Rethinking the power-amp lab again

I took the breadboard that had been working for me at home for the class-D power amp to the lab today, and tried getting it to work in the way that I expected the students to do it, with 3 power supplies.

It failed miserably.

Even after tinkering with the circuit a bit, the FETs kept getting hot (indicating that I was not successfully having only one on at a time).  I’ve already released the handout for the power amp lab,  but the students will not be able to get the amplifier working from those instructions.  I have several choices facing me:

• Get rid of the power-amp lab entirely, and take 2 weeks for the EKG lab.  Originally, I had planned 2 weeks for the EKG lab, as it is slightly more difficult than the pressure sensor lab, but the difference in difficulty is not 2-to-1.
• Modify the class-D lab to use a single power supply, as I’ve been doing at home.  I think that the problem I was facing was that the larger voltages of the dual supply made the overlap range where both FETs were on much larger, and the simple cMOS-inverter output stage could not be driven fast enough to pass rapidly through the range.  It may be enough to use two 3-v supplies, with everything except the loudspeaker running from +3V to -3V, and the other end of the loudspeaker at 0V.  I’d be limited to the voltage range of the MCP6004 chip, which is 6V (the absolute max is 7V, and I’ve been running them at 6.6V at home without much trouble, though I’ve probably shortened their lifetime a lot).  That would limit the power to the loudspeaker to around 0.6W, which is still a lot more than the op amps can deliver.  Dual 3V supplies (and no extra 6v supply) would be a simpler design that what I have in the handout, but it should be very close to what I debugged at home.  I should probably try it out in the lab tomorrow.
• Use bipolar transistors to drive the FET gates with more current so that they switch faster.  We haven’t talked about bipolar transistors (except very,very cursorily in the context of the phototransistor, and the lab reports indicated that only one or two people had followed through to understand how the phototransistor works).
• Give up on class-D and do a simpler class-A amplifier with the loudspeaker as the load resistance.  This is not the right way to use the loudspeaker, since it will have a large DC bias (pushing the cone out or pulling it in, rather than having it rest in the middle), but is a very simple circuit, and can use negative feedback from the loudspeaker to correct for any nonlinearity in the the circuit.  It is also horribly inefficient, and whatever FET we use is almost sure to get warm. We could solder a heat sink onto the transistors, if needed, but that adds a different sort of complexity to the lab.
• Do a class-A amplifier with a power bipolar transistor.

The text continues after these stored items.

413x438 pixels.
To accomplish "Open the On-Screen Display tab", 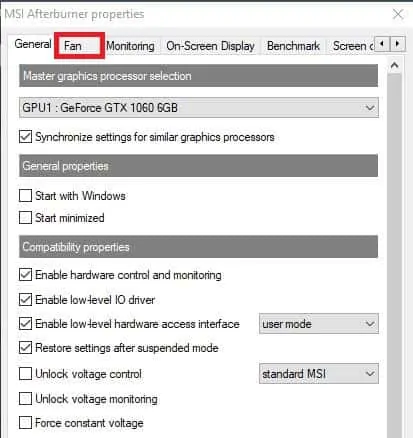I will pos(210,46).
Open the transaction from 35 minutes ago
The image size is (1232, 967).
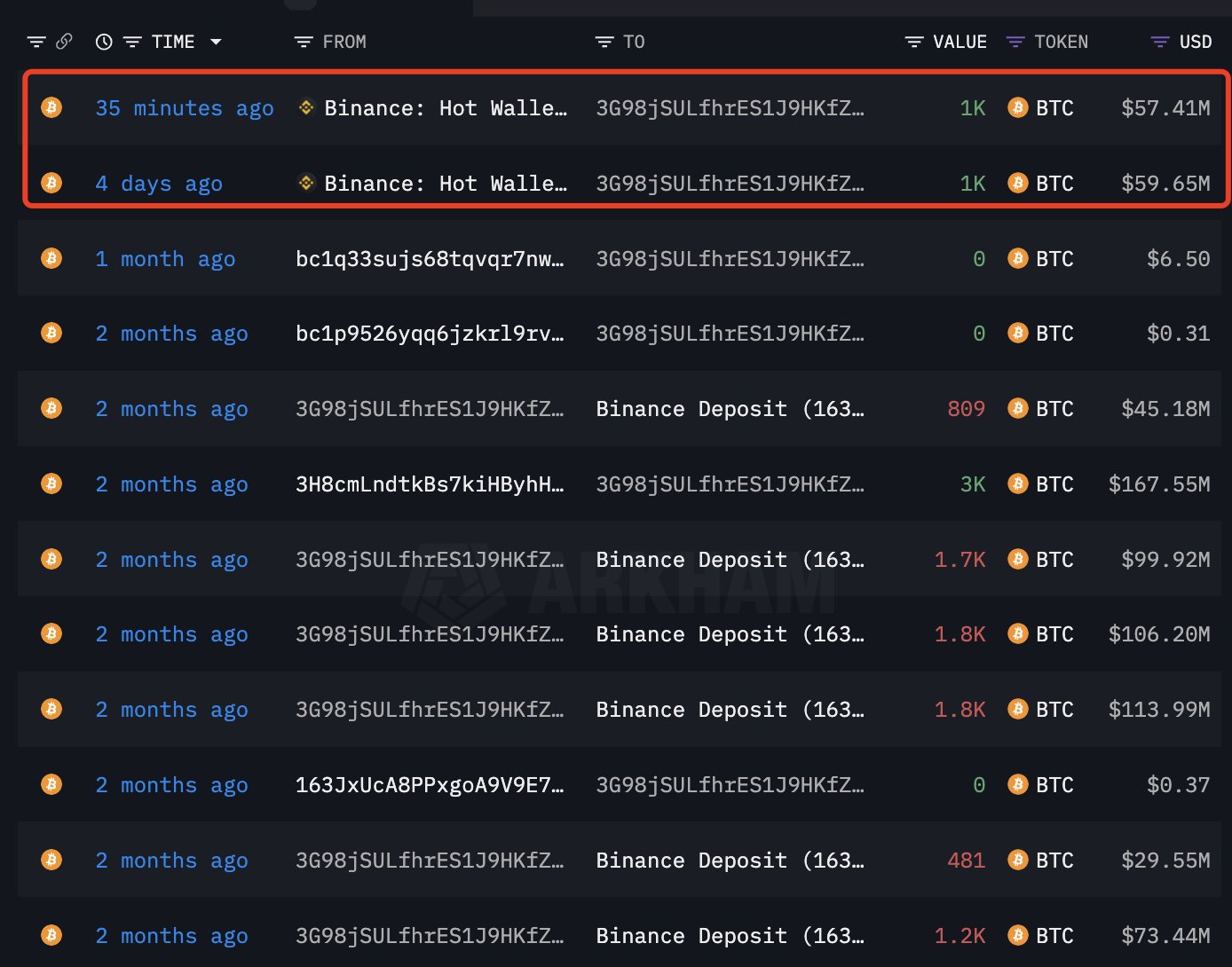184,107
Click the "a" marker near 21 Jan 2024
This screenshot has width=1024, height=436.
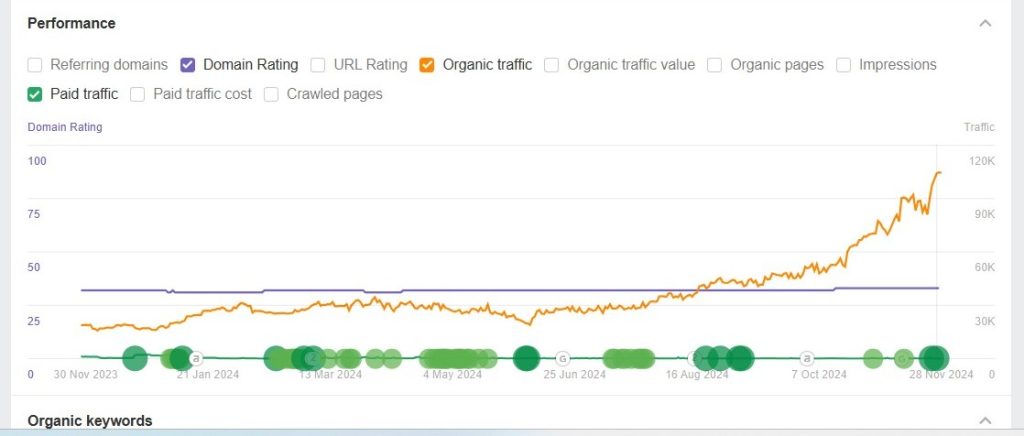(x=196, y=358)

I don’t really like any of these solutions, but I’ll have to pick one this weekend and write it up for the students.  If we start the EKG lab a week earlier than planned, I’ll have to try building an EKG amplifier on the protoboard this weekend, to make sure that it works well enough, and get the handout for it written. Doing a lower-voltage class-D amplifier would require the least modification to the handout.  Bipolar transistors would require not only acquiring the transistors, but debugging the lab with bipolars (and I might want to switch back to a class-AB amplifier if I use bipolars).

 

 

 

Pressure-sensor lab went well

The pressure-sensor lab went fairly well today.  We once again borrowed soldering irons from the RF lab (where my co-instructor teaches), but we did not borrow enough board holders, so a number of students had to solder with the boards just resting on the benchtop.  This was not a major problem, but having more board holders would be good.

Many of the students had done an adequate job of doing the design ahead of time, and even those who had not mostly managed to finish within 4 hours (but the lab is supposed to be scheduled for 3 hours).  Most groups managed to demonstrate working PC boards with instrumentation amplifiers amplifying the differential output of the strain-gauge pressure sensors, generally with gains in the range 100 to 300. I have one group coming in on Monday to finish the soldering—they took the more cautious approach of debugging on a breadboard first, and had to do a little redesign to make everything work.  I think that they’ll complete with no problems on Monday, as they had good notes on what their breadboarded circuit was, and had come up with what looked like a feasible layout.

Soldering was much more routine this time than on the first soldering lab.  Students were able to check their own work for cold-soldered joints, and only one group forgot to trim the extra wire length on the back of the board after soldering (they had a short when they put the board down, from two untrimmed leads touching).

Some students called me over to help them debug at one point, but I had to refuse, as they did not have  readable schematics that I could help them debug from.  After I told them why I couldn’t help them, they redrew their schematics, and I then helped them check the design against their soldered board.  It seems that they had soldered everything up correctly according to their schematic, and the DC voltages were right at all the nodes, but the twisted-wire cable to the pressure sensor had the wires scrambled. (Luckily, they had followed my advice of using 4 different colors for the wires, though they had not followed the red=+5v, black=0v convention—several students are still using colors at random.)  When they screwed the wires into the right terminals, their circuit worked.  It seems that schematics were not the only thing that they were sloppy with!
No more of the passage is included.